Repair/Resale plus Vintage - Patagonia did repair and resale well and we’ve seen others join in but I’d take that even further to included sourced vintage goods as well. Right now brands service goods customers send to them and that’s great. But if your brand has an archive or product history then lean further into that. If you claim to have durable and long-lasting products then show us. Don’t wait for us to send products to you - go find them out in the world. Acquire them. Clean them up. Sell them back to us. They can demand a premium price like the below Arc’teryx jackets going for $3k+ on Ebay. For the brand it shows your products are durable and your design is timeless. It provides assurance when placed alongside new products. For the consumer it signals your sustainable ambitions yet shows you appreciate timeless design and quality. It is a signal of luxury. I’d argue that even the presence of vintage at a premium price on the website adds brand value regardless of how many are sold.
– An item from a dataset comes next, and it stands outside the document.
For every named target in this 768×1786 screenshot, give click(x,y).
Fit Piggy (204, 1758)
Organic Moments - Let’s leave room for those unexpected opportunities and leverage impromptu moments that further our brand story. Bandit famously set themselves up to have a moment at the US Olympic trials with the Unsponsored Project and their black kits. When numerous Unsponsored athletes made the Olympic team the brand went viral.
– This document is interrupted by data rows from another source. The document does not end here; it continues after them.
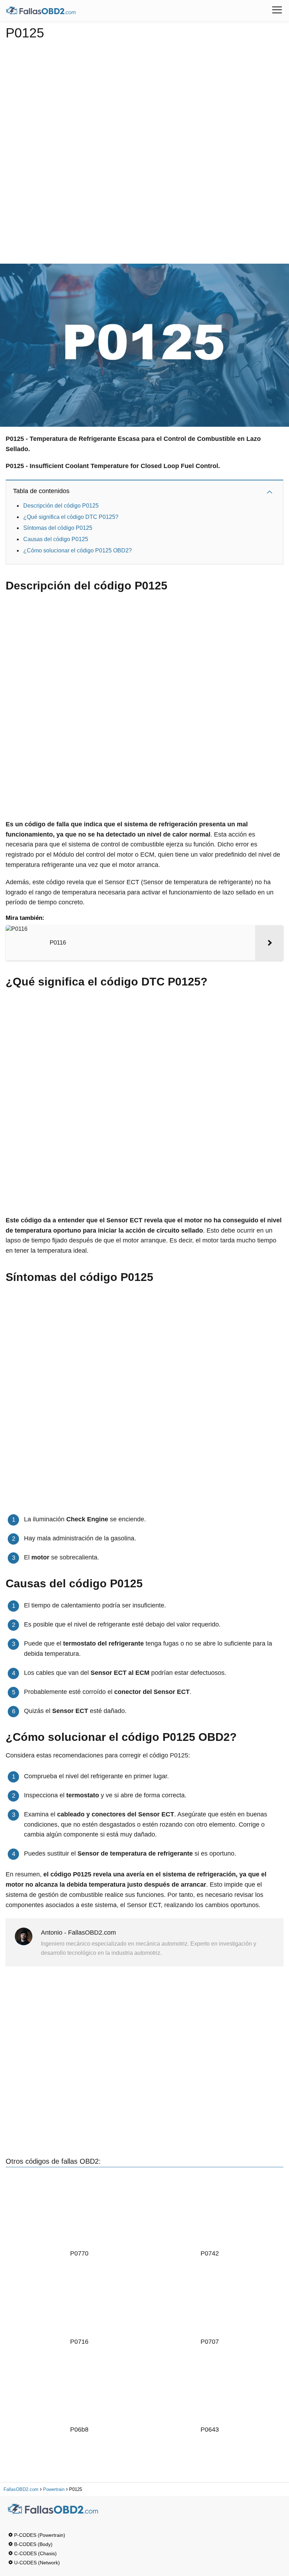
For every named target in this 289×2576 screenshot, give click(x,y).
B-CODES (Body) (33, 2544)
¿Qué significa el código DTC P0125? (70, 517)
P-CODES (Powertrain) (39, 2535)
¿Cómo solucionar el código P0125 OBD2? (77, 550)
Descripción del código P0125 (61, 506)
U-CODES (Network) (37, 2562)
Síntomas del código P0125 (58, 528)
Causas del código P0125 (56, 539)
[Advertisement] (145, 149)
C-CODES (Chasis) (35, 2553)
Stanley’s tumbler sales exploded when a video of its tumbler surviving a car fire with ice water intact went viral. Stanley bought the woman a new car and posted about it. The original car fire post has 84 million views and Stanley’s response has 32 million.
Some of these moments can be planned to some extent but for many success involves remaining aware, agile and creative. See the mindsets mentioned earlier - get in the game.
Areas I Wouldn’t Over Invest
Influencer Partnerships - Influencer marketing did not end the year on a high note and I’ve heard repeatedly how expensive it has become. The Matt Choi incident in NYC seemed to ignite an otherwise quiet voice that is exhausted by the influencer craze. Public tolerance seems to be waning. You could justify the short-term bump from an influencer campaign but I’m not sure of the long-term value it adds. I’d get ahead of this in 2025.
Performance Marketing - This is another area with returns that continue to creep lower and costs that continue to creep up. There’s consumer fatigue happening and I’d get ahead of it by deemphasizing it in my plan vs last year. I’m not saying to cut performance nor influencers altogether but I’d work to make my strategy progressively less reliant on these tactics.
The subscriber chat is now live. Jump over there and let’s discuss your thoughts and ideas.
Have a great week ✌️
This one really gets the brain going!
Nice one, Matt. Lovely to hang, and glad you dug the city. The second-hand/recommerce approach is very interesting as is your point about archives. Luxury brands have been remiss in this, and are steadily doing the quiet work of restocking their archives by purchasing from private owners. Archive inspiration is crucial in luxury. It would be super interesting to see it in the outdoor/athletic space, especially as a differentiator to all these newer brands like Satisfy.